Gavin Grimm is the high school student who sued his Virginia school district based on the transgender use of bathrooms. The United States Supreme Court announced this week that, instead of ruling on the case, it will send it back to the Fourth Circuit. The SCT’s reasoning: the Fourth Circuit based its ruling on guidance which was issued by the Obama administration clarifying Title IX protections for transgender students.
On February 22, the Trump administration rescinded that guidance. The administration revoked federal guidelines specifying that transgender students have the right to use public school restrooms that match their gender identity. The Education and Justice Departments were notified that the administration is ordering schools to disregard memos issued relative to transgender student rights. The “Dear Colleague” letter, which is the method by which the executive branch sends out “memos”, does not offer any guidance but says that earlier guidance lacked extensive legal analysis, did not go through a public vetting process, sowed confusion and drew legal challenges.
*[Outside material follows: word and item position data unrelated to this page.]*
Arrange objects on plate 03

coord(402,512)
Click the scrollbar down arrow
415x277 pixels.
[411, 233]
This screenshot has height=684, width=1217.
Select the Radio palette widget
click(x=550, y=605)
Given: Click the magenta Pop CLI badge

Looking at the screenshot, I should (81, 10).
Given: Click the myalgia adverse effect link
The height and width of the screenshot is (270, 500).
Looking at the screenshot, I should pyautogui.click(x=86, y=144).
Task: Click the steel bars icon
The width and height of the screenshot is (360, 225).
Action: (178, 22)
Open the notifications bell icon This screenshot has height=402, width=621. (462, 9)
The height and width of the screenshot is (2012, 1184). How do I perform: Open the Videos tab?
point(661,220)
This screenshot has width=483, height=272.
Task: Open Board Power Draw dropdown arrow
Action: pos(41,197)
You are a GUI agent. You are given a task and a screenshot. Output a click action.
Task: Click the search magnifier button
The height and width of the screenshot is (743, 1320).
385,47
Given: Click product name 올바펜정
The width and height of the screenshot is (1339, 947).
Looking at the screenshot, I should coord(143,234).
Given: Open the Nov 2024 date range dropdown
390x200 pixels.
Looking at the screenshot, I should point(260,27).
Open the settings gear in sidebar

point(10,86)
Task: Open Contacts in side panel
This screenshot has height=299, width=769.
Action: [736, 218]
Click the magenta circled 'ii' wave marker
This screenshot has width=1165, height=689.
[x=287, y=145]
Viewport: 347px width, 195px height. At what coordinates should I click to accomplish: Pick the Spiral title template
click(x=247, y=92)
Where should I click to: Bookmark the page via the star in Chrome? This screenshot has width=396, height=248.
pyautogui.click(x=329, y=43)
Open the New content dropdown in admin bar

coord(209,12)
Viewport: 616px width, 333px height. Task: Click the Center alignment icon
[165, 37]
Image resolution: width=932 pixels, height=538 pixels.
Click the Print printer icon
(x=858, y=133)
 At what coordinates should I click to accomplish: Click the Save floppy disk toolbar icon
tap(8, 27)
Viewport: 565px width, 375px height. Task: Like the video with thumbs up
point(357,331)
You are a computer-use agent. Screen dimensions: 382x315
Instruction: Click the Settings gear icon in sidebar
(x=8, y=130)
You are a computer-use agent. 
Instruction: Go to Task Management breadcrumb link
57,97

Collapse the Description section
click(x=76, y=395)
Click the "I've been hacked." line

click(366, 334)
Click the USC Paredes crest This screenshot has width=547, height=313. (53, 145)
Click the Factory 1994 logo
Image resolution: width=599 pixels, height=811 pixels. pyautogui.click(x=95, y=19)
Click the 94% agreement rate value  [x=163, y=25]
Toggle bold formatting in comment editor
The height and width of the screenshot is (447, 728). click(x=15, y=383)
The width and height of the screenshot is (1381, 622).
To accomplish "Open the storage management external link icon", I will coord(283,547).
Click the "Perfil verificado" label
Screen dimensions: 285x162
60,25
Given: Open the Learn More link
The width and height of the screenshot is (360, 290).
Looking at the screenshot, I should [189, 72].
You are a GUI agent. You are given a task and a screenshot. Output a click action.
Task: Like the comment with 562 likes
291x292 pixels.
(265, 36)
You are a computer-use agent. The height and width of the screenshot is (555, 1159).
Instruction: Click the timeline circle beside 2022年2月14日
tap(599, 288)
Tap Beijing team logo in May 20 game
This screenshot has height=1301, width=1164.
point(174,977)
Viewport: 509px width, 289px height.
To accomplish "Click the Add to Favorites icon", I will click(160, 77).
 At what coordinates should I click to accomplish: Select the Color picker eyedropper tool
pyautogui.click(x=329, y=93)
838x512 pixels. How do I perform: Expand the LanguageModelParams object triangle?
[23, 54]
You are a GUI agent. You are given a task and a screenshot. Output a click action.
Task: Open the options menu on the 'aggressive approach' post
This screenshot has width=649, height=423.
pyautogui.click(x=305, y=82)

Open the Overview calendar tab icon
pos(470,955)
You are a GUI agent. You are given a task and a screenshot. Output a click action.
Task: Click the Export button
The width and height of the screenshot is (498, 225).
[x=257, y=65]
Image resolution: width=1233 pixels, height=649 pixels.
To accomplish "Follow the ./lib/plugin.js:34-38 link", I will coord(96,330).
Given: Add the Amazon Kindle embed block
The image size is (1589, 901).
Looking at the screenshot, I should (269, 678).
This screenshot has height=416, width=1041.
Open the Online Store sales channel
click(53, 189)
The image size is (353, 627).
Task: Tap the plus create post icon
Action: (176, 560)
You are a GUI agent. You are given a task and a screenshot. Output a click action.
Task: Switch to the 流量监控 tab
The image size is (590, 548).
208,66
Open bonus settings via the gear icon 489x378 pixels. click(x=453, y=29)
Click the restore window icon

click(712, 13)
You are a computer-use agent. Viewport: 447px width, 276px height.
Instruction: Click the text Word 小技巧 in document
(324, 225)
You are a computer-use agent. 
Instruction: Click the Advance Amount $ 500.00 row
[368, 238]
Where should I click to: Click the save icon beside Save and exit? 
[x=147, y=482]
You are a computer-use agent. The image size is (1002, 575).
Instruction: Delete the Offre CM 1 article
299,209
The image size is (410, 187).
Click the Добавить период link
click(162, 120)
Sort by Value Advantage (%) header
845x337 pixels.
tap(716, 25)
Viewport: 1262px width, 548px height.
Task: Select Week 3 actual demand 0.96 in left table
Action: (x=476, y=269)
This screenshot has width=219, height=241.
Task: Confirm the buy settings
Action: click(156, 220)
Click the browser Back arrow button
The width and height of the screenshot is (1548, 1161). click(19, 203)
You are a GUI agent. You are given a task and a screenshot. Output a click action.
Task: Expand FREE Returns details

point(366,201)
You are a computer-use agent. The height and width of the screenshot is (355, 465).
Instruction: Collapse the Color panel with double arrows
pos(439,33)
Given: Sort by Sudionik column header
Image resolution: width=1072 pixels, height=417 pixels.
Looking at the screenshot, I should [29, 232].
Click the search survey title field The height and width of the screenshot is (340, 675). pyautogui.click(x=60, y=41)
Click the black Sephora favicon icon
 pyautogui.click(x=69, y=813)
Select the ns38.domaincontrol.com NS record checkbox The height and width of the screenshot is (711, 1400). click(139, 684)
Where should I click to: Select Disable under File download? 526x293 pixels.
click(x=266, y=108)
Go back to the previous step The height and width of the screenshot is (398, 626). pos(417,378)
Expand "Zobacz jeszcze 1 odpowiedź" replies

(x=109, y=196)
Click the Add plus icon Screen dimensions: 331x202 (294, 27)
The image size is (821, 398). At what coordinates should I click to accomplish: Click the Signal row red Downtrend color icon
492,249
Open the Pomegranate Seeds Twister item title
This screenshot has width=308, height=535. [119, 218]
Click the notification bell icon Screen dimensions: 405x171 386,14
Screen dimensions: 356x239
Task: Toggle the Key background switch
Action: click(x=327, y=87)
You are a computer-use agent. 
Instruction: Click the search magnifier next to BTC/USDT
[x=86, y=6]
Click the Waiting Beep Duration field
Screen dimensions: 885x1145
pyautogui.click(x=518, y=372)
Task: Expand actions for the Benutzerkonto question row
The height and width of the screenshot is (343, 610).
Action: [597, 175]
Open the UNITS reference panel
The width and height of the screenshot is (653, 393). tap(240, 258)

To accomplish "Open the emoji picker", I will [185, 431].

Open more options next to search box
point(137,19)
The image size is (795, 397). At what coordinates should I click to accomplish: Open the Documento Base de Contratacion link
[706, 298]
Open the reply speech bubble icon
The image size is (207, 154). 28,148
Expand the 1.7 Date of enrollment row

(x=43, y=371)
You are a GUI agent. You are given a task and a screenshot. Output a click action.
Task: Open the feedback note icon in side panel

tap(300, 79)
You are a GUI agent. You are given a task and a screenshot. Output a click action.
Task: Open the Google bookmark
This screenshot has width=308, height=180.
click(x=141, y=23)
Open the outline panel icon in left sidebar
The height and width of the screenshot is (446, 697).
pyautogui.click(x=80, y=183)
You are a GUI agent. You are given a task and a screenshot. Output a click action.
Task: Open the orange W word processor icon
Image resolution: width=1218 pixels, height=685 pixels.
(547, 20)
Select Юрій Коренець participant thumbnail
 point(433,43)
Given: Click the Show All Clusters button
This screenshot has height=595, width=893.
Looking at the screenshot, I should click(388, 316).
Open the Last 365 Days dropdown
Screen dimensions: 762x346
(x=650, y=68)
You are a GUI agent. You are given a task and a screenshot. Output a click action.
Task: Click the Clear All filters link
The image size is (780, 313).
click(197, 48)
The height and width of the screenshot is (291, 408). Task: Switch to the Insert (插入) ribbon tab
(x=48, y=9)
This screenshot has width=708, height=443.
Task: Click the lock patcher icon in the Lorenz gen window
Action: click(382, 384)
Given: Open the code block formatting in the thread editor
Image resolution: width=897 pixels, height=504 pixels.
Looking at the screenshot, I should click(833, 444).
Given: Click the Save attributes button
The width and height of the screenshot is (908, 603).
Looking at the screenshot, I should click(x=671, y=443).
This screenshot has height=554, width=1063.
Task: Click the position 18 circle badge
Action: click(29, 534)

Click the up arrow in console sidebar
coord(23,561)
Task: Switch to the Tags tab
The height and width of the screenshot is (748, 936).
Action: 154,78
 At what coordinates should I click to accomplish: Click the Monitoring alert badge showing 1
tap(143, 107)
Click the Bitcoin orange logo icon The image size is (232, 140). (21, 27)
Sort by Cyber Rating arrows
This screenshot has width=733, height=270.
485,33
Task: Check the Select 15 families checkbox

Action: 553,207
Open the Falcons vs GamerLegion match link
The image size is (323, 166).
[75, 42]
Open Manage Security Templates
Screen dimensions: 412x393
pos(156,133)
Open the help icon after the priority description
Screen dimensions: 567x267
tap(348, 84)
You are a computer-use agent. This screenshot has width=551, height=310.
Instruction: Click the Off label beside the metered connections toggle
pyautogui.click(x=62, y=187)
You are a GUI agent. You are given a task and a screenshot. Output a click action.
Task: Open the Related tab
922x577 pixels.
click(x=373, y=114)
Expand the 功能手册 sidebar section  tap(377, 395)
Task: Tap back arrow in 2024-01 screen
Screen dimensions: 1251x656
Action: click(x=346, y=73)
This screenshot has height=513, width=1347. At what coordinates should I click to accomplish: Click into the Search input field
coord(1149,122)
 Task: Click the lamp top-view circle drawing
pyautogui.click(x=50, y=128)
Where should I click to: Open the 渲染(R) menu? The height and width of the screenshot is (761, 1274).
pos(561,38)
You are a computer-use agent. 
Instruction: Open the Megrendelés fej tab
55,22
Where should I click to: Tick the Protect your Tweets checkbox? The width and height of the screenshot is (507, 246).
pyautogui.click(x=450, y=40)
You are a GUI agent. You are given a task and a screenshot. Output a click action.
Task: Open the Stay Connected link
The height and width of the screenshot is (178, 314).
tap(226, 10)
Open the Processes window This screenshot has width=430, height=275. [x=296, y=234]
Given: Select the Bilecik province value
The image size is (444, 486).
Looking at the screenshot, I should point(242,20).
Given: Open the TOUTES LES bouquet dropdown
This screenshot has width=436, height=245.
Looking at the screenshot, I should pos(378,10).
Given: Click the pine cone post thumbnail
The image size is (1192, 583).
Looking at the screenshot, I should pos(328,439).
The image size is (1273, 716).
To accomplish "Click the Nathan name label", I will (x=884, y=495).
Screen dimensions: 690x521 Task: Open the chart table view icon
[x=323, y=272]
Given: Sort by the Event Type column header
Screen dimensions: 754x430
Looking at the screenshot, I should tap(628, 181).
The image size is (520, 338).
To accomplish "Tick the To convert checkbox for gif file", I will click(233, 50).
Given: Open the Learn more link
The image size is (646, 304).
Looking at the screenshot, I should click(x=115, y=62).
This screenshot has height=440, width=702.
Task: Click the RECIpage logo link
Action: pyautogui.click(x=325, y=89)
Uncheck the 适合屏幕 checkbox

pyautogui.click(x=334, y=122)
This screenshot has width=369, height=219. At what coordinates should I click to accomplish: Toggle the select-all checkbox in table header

The administration said that it wants to “further and more completely consider the legal issues involved” and that any guidance must include “due regard for the primary role of the State and local school districts in establishing educational policy.”
So the Fourth Circuit is back in business on this transgender case, as well as other transgender student cases that are moving through the lower courts. The Seventh Circuit will hear a case wherein Ash Whitaker, a Wisconsin student, is requesting relief, on March 29th. Both Ohio and Pennsylvania courts have held that while the litigation is working its way through the courts, transgender students must allowed to use the facilities of their choice.
We will continue to watch these cases.